## What you should do
Please reproduce all of the entries exactly, without omitting any.
───── Task data
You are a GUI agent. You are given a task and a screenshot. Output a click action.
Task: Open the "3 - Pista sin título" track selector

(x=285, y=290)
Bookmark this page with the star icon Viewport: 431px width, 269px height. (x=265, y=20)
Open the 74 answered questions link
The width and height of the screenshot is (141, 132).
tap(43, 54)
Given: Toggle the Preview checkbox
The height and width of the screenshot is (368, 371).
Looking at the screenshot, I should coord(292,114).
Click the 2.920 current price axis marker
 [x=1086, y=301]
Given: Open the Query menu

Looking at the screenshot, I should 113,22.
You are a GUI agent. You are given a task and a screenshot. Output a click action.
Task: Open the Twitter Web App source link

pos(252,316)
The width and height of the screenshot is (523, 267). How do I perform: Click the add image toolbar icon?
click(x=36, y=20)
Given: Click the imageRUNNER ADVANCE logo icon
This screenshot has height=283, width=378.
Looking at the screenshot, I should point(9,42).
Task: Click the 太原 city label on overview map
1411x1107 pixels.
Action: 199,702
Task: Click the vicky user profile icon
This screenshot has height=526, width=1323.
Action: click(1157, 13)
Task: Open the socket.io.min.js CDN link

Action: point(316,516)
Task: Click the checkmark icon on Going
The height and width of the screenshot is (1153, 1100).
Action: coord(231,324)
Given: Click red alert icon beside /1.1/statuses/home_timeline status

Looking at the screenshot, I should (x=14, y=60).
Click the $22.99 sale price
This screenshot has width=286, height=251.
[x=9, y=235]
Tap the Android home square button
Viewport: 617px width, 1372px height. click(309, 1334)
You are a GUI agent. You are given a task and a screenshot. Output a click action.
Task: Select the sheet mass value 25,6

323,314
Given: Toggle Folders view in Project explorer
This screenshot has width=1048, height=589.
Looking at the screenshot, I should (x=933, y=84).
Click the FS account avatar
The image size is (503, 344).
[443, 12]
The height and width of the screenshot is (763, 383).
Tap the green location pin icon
──────────
## Reply
You are a GUI agent. You are given a task and a screenshot. Output a click action.
Task: Open the "3 - Pista sin título" track selector

(x=285, y=290)
Bookmark this page with the star icon Viewport: 431px width, 269px height. (x=265, y=20)
Open the 74 answered questions link
The width and height of the screenshot is (141, 132).
tap(43, 54)
Given: Toggle the Preview checkbox
The height and width of the screenshot is (368, 371).
Looking at the screenshot, I should coord(292,114).
Click the 2.920 current price axis marker
 [x=1086, y=301]
Given: Open the Query menu

Looking at the screenshot, I should 113,22.
You are a GUI agent. You are given a task and a screenshot. Output a click action.
Task: Open the Twitter Web App source link

pos(252,316)
The width and height of the screenshot is (523, 267). How do I perform: Click the add image toolbar icon?
click(x=36, y=20)
Given: Click the imageRUNNER ADVANCE logo icon
This screenshot has height=283, width=378.
Looking at the screenshot, I should point(9,42).
Task: Click the 太原 city label on overview map
1411x1107 pixels.
Action: 199,702
Task: Click the vicky user profile icon
This screenshot has height=526, width=1323.
Action: click(1157, 13)
Task: Open the socket.io.min.js CDN link

Action: point(316,516)
Task: Click the checkmark icon on Going
The height and width of the screenshot is (1153, 1100).
Action: coord(231,324)
Given: Click red alert icon beside /1.1/statuses/home_timeline status

Looking at the screenshot, I should (x=14, y=60).
Click the $22.99 sale price
This screenshot has width=286, height=251.
[x=9, y=235]
Tap the Android home square button
Viewport: 617px width, 1372px height. click(309, 1334)
You are a GUI agent. You are given a task and a screenshot. Output a click action.
Task: Select the sheet mass value 25,6

323,314
Given: Toggle Folders view in Project explorer
This screenshot has width=1048, height=589.
Looking at the screenshot, I should (x=933, y=84).
Click the FS account avatar
The image size is (503, 344).
[443, 12]
The height and width of the screenshot is (763, 383).
Tap the green location pin icon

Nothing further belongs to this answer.